The Latchford Collection #12:
In the 2011 glossy catalogue authored by Douglas Latchford and his close associate Emma Bunker - Khmer Bronzes: New Interpretations of the Past - they highlight in some detail this exceptional bronze figure of Lokeshvara, dating from the 9th century. They assigned its ownership to the Skanda Trust collection, of which no less than 80 bronzes in the book were accredited to. The ultra-secretive Skanda Trust in fact turned out to be Latchford’s own offshore trust in Jersey, and was subsequently exposed by the Pandora Papers, which were obtained by the International Consortium of Investigative Journalists and shared with The Washington Post and other media outlets around the globe in late 2021. The Skanda Trust held Latchford’s antiquities collection and his assets, which were later transferred to a second offshore trust, the Siva Trust. All with the intention of hiding his ill-gotten gains from prying eyes, before his death in 2020. His daughter, Julia Copleston, has promised to return his private collection of stone, bronze and jewelry artifacts to Cambodia, some of which have already been sent back.
Latchford, also known by his Thai name Pakpong Kriangsak, began his fascination for Khmer art in 1955 with his first purchase, he told Apollo magazine in an interview.

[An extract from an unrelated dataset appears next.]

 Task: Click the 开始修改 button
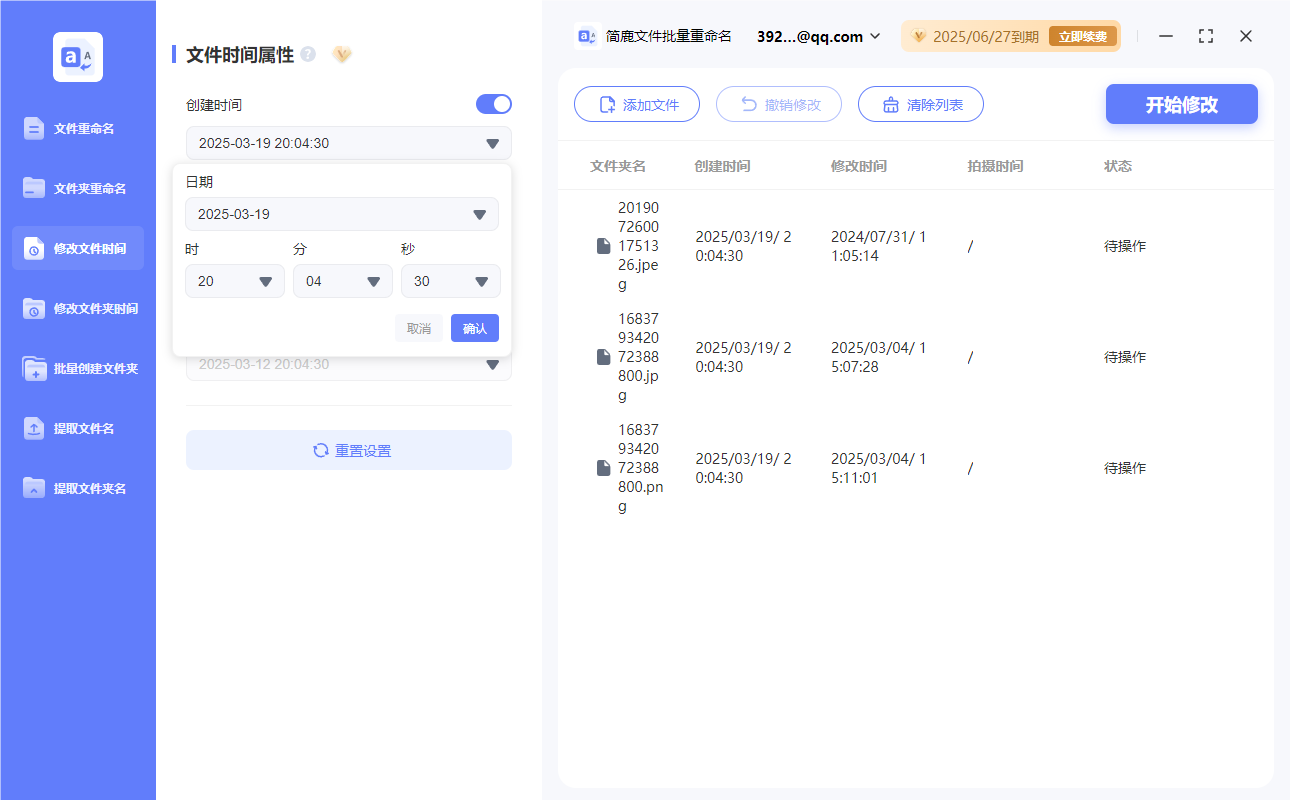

That set him on a path over the next six decades as the Bangkok-based mastermind behind the pillage of Cambodia’s sacred temples and subsequent distribution of thousands of Khmer artworks in stone or bronze, around the world to private collectors, museums and auction houses. The bronze Lokeshvara, the worship of which reached its peak of popularity in the late 12th century under Jayavarman 7th, was found in northwest Cambodia according to Latchford, though his provenance guidance is often fabricated. Its whereabouts today is unknown. In a photograph of the figure, taken at Latchford’s London abode in 2014, he festooned the bronze with a gorgeous heavy gold necklace and four gold bracelets, for each arm of the deity. A very detailed analysis of the statue in the Khmer Bronzes book follows:
The most significant early Khmer Buddhist bronze recorded is the splendid mid-ninth-century four-armed Skanda Trust Lokeshvara image, with a date supported by C-14 results. Lokeshvara, identified by a heavily corroded Amitabha Buddha in the coiffure and a third eye marking the forehead, is represented with four hands each performing a katakahasta mudra with the palms facing inward, a continuation of the iconographic scheme that governed an earlier ninth-century Lokeshvara image. The palms are each marked by an incised open lotus design. The coiffure is formed by two prominent tiers of braided hair loops derived from the pre-Angkor-period Khao Pali Bat II style. Eyes enhanced with silver and obsidian under a continuous eyebrow ridge, a moustache with curved tips, full lower lip, and an inlaid third eye distinguish the deity’s face. The squarish head and distinctive facial features are stylistic indications of a production date earlier that those of the sandstone guardian figures that adorn Prasat Preah Ko dedicated in 879. The image is clothed in a sampot chang kben with a separate scarf forming a small pleated fan above the belt and a small pendant panel below the belt, a drapery arrangement that is more elaborate than the dress of an earlier ninth century Lokeshvara.
A tiny loop behind each ear suggest some kind of personal adornment was once attached. Both ears are pierced, so were probably enhanced by real gold earrings. A tapering pendant tang under each foot and the remains of a runner on the inner side of each ankle indicate that the image was lost-wax cast in the same manner as the Khao Pali Bat II bodhisattvas, suggesting production somewhere in northern Cambodia. X-ray radiographs show the presence of a complex arrangements of iron armatures throughout the figure, indicating that the casting was carried out by the direct lost-wax method (as opposed to indirect, which would have involved assembling the wax sculpture from pieces cast in a mould). The head, torso, arms, and legs are hollow, with an iron armature extending from the top of the head into the torso, and one in each of the arms. The armatures are tied together to the vertical armature in the upper-middle chest cavity. Tiny rectangular marks on the front of the body may represent the remains of casting chaplets (core pins) used to stabilize the distance between the core and the investment during the casting process. [Extract from Khmer Bronzes].